George felt worse than before. Not only had he failed Rose. He’d failed his family as well.
“I never meant for this to happen,” he said.
“I know. The last thing you wanted was a woman to complicate your life.”
“After watching my parents, I decided not to risk making their mistakes. Then I met you, and everything started to change. You ask why I married you. I couldn’t do anything else. That may seem a stupid thing for a grown man to say, especially one who’s set himself up to tell everybody else what they ought to do, but it’s the truth. My feelings for you have grown stronger every day, but I can’t tell whether I just like you a lot, whether you’ve made me so comfortable I can’t bear to give you up, or whether I’m drawn to you because you’re the most beautiful woman I’ve ever seen.”
“Is that all?”
“No. I keep telling myself I’m crazy to keep doing exactly what I don’t want to do, what I never meant to do. Then I realize I don’t not want it anymore, that I actually like it very much. But when I look inside and see I’m still the same person, I start to wonder about my motives. Am I feeling this way because I want to use you for my own pleasure, or have my feelings really changed enough that I might have grown to love you without knowing it?”
“And what did you decide?” The anxiety in her voice was plain.
“I realized I don’t know what love is. I’ve never seen it. I don’t count Ma’s love for Pa. It made her blind to what he was. I don’t think love blinds you to truth. If it does, I don’t want it. My feelings for you are very strong, but I don’t know if they’re strong enough. Everything else doesn’t cease to matter when I look at you. I couldn’t count the world well lost as long as I could hold you in my arms. No matter how much I want you, I can’t forget my brothers. I just know I can’t let you leave.”

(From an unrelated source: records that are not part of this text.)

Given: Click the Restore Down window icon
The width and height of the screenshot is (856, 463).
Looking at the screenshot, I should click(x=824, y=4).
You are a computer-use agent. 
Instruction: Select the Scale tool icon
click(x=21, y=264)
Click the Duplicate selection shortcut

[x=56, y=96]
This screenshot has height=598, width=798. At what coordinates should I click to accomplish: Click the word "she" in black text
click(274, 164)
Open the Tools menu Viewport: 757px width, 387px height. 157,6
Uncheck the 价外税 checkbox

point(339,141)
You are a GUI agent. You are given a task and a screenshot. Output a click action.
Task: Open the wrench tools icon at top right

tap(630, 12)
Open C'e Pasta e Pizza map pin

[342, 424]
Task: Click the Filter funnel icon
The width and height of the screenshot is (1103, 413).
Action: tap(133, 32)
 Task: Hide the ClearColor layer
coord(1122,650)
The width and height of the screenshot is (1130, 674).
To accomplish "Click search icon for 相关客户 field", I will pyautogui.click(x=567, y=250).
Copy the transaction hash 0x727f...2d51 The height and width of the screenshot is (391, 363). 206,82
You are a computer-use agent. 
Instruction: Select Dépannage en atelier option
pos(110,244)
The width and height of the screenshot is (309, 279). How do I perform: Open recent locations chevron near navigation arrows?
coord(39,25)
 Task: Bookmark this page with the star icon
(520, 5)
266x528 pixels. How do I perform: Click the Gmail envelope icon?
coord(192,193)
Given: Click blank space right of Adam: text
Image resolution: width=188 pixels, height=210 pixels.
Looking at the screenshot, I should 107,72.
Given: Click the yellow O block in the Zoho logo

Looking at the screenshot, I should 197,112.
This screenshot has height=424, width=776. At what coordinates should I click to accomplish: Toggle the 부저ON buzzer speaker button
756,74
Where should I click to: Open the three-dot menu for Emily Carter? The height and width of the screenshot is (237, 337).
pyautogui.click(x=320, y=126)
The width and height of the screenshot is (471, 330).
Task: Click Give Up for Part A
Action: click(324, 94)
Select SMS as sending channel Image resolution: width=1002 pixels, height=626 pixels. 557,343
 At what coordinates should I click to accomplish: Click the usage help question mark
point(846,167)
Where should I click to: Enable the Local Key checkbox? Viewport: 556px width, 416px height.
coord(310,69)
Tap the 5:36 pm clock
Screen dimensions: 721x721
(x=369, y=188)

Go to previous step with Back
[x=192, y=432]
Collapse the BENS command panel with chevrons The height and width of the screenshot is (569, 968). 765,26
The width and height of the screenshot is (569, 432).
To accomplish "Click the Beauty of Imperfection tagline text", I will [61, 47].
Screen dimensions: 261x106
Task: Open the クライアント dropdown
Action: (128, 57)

Rose hardly dared let herself hope again. What made her think anything was going to change now? George was married to his brothers and his obsessive fear of being like his father. What chance did she have against such powerful forces?
Yet even as her brain told her that George still hadn’t made a commitment to her, that he still hadn’t been able to decide she was more important than his family, she realized he had made another step forward. Small, but still a step forward. He had decided that in the face of all his difficulties, he didn’t want her to leave.
Maybe he did love her and just didn’t know it.
She wanted to believe that. She wanted it desperately. But could she stand another disappointment? It didn’t help to know that George had never promised her anything, that she had done this to herself. It had happened, it was nobody’s fault, but she was the one who was suffering.